Es preciso que dejemos entrar a los demás en nuestra morada interior. Que acojamos con ternura al hermano o la hermana que nos solicita, que nos ejercitemos en la paciencia de quien se rinde a su invasión, aunque sea inoportuna, que le dejemos moverse con holgura por las habitaciones de nuestra alma.
El otro, los otros, nos habitan y nos colman de gozo, si sabemos darles cabida en los arcanos de nuestro corazón, en el centro de las expectativas y vivencias de la menguada existencia de la que disponemos.
El servicio humilde nos hace descubrir una capacidad de ser habitados que, a veces, nos desconcierta de tan enriquecedora como es. Poderles servir es el regalo mayor que los otros nos hacen, porque adelgazan nuestro propio yo, ensanchan hasta límites insospechados nuestro horizonte de expectativas, y nos pueblan con una fecundidad ignorada y sorprendente.

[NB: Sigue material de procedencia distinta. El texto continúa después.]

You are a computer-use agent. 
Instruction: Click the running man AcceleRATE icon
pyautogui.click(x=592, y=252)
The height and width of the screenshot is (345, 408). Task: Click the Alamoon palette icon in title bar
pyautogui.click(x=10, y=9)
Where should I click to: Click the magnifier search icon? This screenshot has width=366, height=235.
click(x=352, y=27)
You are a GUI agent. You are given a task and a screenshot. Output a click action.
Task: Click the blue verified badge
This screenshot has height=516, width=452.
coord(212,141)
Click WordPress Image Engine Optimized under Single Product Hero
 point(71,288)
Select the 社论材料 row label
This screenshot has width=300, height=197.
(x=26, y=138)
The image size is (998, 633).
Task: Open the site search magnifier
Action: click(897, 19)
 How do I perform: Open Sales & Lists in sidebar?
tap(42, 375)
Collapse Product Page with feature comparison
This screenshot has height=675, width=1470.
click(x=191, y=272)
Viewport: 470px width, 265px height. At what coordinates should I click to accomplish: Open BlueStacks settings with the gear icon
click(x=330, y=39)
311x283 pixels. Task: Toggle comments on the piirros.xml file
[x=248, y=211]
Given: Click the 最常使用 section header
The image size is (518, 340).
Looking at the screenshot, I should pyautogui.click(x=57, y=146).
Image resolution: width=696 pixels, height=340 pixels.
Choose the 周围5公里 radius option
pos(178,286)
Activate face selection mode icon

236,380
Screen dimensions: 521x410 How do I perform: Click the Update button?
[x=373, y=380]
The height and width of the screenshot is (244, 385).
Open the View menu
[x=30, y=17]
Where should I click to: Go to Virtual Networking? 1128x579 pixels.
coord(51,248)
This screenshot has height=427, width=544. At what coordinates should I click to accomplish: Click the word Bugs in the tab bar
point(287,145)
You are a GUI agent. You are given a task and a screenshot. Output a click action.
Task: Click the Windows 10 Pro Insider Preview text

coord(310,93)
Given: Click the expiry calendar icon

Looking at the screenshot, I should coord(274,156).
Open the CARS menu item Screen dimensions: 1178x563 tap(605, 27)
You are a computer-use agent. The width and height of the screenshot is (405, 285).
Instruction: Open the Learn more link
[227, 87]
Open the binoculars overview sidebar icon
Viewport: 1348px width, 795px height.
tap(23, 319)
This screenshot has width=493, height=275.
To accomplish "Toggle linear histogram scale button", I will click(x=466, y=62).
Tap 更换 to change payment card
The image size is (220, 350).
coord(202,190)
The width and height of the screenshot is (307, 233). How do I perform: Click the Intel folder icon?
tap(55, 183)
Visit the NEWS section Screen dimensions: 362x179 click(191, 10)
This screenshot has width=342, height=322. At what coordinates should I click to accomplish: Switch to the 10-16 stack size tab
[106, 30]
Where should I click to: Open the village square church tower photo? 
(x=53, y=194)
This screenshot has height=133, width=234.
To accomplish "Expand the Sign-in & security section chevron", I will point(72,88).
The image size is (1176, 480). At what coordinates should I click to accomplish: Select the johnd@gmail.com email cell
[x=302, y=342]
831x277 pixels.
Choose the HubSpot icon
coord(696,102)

Sólo podremos construir la nueva casa en la que sólo Dios será objeto de adoración callada en nuestras ciudades, si lo hacemos en la sinceridad de corazón y en la autenticidad de nuestra vida. Una casa construida en falso, sobre arena, es susceptible de ser arrastrada por las lluvias y el vendaval. La roca sólida para la acogida fraterna no puede ser otra que la franqueza, esa virtud en la que nos sentimos con las espaldas cubiertas, al abrigo de la crítica y la maledicencia de los demás. La recompensa es la apertura de corazón para los que, seguros, se pueden poner en nuestras manos, sin que su fama vaya a sufrir, sin que nadie vaya a manosear su intimidad.
En un mundo en donde se manipula con los afectos de los pequeños, en donde nadie puede abandonarse a otro sin recelar la indiscreción o la crítica, en donde avanzamos mirando con sospecha a quien nos observa, temiendo el golpe artero en la honra o en la dignidad, debemos, con firmeza, reclamar la urgencia de confiar en las personas que nos rodean, de arroparles con la tranquilidad de que son estimables y tienen derecho a su buen nombre. Así es como podremos renovar la oportunidad de que el Señor habite en nuestro mundo.